[What needs to be done]
Reproduce the lines below verbatim, starting at the line containing "Screen dimensions: 700x756" and ending with the line containing "tap(37, 369)", both included.

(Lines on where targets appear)
_ _ _ _ _
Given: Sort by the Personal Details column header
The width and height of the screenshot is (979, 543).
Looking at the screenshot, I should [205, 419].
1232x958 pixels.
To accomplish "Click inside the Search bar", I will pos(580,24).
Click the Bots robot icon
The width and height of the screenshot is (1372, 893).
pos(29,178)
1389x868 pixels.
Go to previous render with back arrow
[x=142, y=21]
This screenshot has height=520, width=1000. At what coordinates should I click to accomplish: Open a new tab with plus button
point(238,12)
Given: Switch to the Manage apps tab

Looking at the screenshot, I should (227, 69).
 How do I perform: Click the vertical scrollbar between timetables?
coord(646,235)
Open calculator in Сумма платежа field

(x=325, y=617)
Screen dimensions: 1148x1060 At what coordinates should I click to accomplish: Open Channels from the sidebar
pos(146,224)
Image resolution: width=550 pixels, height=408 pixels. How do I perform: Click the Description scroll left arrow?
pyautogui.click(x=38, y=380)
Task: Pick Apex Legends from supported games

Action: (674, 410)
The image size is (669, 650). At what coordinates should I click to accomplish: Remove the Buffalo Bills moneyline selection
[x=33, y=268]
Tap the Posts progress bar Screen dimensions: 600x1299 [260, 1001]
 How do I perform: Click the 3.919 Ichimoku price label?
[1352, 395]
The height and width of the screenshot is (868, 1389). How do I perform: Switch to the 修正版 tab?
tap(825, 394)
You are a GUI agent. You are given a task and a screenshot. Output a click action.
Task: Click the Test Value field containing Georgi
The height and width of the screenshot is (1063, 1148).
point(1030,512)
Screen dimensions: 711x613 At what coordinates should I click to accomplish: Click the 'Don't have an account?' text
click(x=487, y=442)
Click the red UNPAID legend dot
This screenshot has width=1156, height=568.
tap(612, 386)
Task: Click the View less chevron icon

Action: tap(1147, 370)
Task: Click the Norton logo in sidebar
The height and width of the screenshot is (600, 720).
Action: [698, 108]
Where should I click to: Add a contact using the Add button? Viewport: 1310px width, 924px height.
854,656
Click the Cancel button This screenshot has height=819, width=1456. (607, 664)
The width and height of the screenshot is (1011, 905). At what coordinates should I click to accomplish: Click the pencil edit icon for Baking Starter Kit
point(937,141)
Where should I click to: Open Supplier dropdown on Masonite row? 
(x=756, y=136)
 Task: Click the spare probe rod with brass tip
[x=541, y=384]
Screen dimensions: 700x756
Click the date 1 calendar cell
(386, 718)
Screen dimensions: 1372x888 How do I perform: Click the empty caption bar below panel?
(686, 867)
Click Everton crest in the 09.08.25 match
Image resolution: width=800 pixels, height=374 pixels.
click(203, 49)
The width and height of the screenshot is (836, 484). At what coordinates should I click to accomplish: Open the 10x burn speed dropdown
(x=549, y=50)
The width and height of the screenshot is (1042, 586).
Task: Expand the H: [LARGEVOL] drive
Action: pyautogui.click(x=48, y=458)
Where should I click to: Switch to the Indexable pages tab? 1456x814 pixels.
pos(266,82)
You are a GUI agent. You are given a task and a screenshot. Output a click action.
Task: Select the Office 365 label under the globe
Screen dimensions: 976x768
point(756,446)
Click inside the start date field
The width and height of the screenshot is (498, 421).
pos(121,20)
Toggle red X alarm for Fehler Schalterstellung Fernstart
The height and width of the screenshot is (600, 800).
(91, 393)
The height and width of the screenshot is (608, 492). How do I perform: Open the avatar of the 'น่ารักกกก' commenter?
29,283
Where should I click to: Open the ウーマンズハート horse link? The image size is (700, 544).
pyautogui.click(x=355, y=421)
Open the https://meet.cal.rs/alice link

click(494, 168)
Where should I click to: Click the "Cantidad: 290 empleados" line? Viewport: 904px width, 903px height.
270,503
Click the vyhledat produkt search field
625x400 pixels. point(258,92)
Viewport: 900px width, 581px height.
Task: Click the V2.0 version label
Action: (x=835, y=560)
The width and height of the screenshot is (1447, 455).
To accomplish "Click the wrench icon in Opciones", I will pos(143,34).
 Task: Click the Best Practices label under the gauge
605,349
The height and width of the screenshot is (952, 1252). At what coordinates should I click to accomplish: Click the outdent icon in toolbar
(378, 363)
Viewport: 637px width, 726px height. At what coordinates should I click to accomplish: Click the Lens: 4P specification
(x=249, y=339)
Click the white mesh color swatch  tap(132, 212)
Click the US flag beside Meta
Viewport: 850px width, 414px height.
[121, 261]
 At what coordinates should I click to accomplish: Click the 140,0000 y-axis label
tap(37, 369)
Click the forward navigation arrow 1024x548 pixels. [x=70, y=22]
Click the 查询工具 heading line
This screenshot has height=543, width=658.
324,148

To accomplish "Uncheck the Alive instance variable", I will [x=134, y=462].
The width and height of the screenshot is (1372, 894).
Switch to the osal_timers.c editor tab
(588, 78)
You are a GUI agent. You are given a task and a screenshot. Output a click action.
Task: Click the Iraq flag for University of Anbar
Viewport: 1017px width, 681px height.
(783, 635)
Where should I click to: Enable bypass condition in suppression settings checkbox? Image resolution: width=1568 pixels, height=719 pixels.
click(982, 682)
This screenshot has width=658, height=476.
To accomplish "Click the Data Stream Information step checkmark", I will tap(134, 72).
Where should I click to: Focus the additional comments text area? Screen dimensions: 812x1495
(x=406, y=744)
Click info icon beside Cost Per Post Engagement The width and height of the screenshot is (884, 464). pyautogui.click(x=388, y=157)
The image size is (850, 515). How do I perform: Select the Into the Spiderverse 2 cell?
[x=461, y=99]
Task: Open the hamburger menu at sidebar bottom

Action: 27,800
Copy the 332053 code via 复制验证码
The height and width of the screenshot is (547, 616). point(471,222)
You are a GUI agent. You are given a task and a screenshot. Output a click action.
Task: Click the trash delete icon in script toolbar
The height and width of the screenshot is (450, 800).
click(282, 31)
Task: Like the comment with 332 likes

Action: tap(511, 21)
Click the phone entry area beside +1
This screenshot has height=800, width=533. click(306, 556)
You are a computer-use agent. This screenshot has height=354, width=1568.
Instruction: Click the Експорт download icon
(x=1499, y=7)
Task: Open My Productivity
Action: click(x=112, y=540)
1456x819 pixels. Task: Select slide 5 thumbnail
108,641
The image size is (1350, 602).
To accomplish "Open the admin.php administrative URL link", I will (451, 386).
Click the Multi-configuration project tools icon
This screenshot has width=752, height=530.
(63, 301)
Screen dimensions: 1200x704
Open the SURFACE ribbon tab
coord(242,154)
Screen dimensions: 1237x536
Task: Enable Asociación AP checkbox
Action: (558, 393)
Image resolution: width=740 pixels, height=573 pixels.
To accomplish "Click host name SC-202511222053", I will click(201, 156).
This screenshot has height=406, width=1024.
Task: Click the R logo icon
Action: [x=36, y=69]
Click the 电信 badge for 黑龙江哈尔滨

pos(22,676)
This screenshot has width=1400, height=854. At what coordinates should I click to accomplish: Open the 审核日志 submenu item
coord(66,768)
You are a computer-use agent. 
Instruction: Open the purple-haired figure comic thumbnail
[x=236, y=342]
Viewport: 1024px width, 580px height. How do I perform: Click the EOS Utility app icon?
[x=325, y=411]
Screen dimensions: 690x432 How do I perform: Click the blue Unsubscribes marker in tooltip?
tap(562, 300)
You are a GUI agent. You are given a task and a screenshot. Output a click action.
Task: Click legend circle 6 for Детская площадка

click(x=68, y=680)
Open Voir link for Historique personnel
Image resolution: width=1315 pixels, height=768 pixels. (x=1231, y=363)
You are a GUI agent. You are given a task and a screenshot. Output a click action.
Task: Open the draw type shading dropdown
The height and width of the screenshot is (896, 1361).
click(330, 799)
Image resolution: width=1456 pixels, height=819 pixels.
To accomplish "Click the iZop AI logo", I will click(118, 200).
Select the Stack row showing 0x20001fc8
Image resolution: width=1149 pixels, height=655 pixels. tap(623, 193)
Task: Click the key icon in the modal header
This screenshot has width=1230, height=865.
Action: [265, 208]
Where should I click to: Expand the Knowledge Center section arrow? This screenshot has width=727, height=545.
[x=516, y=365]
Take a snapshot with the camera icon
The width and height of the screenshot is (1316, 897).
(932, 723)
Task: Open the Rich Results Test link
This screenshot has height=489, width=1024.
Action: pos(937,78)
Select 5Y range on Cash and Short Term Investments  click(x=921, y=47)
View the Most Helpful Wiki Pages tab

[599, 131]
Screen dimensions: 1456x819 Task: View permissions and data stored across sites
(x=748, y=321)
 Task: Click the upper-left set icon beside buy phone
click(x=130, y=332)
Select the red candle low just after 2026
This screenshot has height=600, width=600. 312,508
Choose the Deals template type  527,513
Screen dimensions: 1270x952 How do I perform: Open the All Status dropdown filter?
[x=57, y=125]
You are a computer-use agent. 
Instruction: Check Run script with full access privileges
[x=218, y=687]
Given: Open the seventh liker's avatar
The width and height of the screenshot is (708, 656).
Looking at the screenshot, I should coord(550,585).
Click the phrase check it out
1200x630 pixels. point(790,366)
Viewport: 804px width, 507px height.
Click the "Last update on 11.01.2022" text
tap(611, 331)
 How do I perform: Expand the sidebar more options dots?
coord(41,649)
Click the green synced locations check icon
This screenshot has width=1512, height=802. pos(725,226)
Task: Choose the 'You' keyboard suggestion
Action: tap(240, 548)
_ _ _ _ _
[Expected answer]
Screen dimensions: 700x756
Click the date 1 calendar cell
(386, 718)
Screen dimensions: 1372x888 How do I perform: Click the empty caption bar below panel?
(686, 867)
Click Everton crest in the 09.08.25 match
Image resolution: width=800 pixels, height=374 pixels.
click(203, 49)
The width and height of the screenshot is (836, 484). At what coordinates should I click to accomplish: Open the 10x burn speed dropdown
(x=549, y=50)
The width and height of the screenshot is (1042, 586).
Task: Expand the H: [LARGEVOL] drive
Action: pyautogui.click(x=48, y=458)
Where should I click to: Switch to the Indexable pages tab? 1456x814 pixels.
pos(266,82)
You are a GUI agent. You are given a task and a screenshot. Output a click action.
Task: Select the Office 365 label under the globe
Screen dimensions: 976x768
point(756,446)
Click inside the start date field
The width and height of the screenshot is (498, 421).
pos(121,20)
Toggle red X alarm for Fehler Schalterstellung Fernstart
The height and width of the screenshot is (600, 800).
(91, 393)
The height and width of the screenshot is (608, 492). How do I perform: Open the avatar of the 'น่ารักกกก' commenter?
29,283
Where should I click to: Open the ウーマンズハート horse link? The image size is (700, 544).
pyautogui.click(x=355, y=421)
Open the https://meet.cal.rs/alice link

click(494, 168)
Where should I click to: Click the "Cantidad: 290 empleados" line? Viewport: 904px width, 903px height.
270,503
Click the vyhledat produkt search field
625x400 pixels. point(258,92)
Viewport: 900px width, 581px height.
Task: Click the V2.0 version label
Action: (x=835, y=560)
The width and height of the screenshot is (1447, 455).
To accomplish "Click the wrench icon in Opciones", I will pos(143,34).
 Task: Click the Best Practices label under the gauge
605,349
The height and width of the screenshot is (952, 1252). At what coordinates should I click to accomplish: Click the outdent icon in toolbar
(378, 363)
Viewport: 637px width, 726px height. At what coordinates should I click to accomplish: Click the Lens: 4P specification
(x=249, y=339)
Click the white mesh color swatch  tap(132, 212)
Click the US flag beside Meta
Viewport: 850px width, 414px height.
[121, 261]
 At what coordinates should I click to accomplish: Click the 140,0000 y-axis label
tap(37, 369)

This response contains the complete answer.